━━━━━ DATA LISTING ━━━━━
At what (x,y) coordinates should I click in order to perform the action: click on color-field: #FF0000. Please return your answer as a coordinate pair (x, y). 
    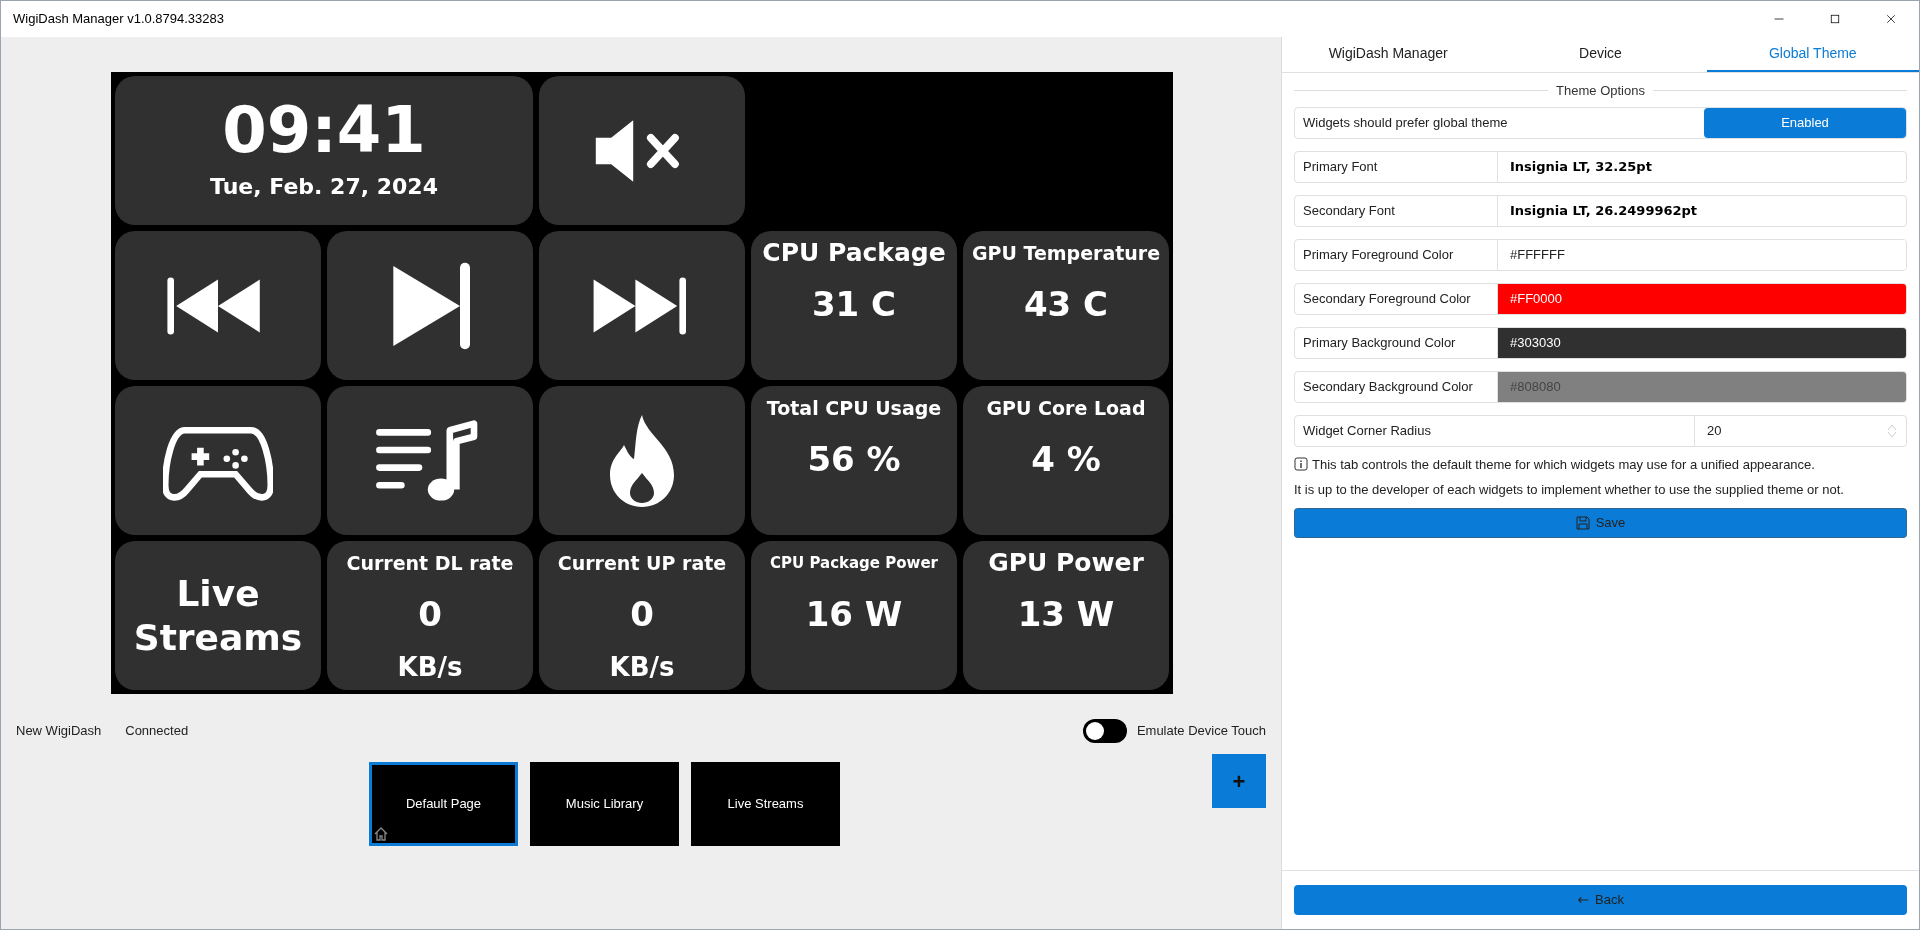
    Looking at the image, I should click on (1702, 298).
━━━━━
━━━━━ DATA LISTING ━━━━━
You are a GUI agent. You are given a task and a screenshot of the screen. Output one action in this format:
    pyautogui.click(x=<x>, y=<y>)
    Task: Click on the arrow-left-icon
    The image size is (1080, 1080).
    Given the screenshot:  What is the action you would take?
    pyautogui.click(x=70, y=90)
━━━━━
YOUR INSTRUCTIONS. Please lay out as a Markdown table with columns Row and Line the lines from the line with "At what (x,y)" up to and including the line with "Looking at the", one row per line, skipping blank lines. Leave the pictures out.

TASK RESULT.
| Row | Line |
|---|---|
| 1 | At what (x,y) coordinates should I click in order to perform the action: click on color-field: #FF0000. Please return your answer as a coordinate pair (x, y).  |
| 2 |     Looking at the image, I should click on (1702, 298). |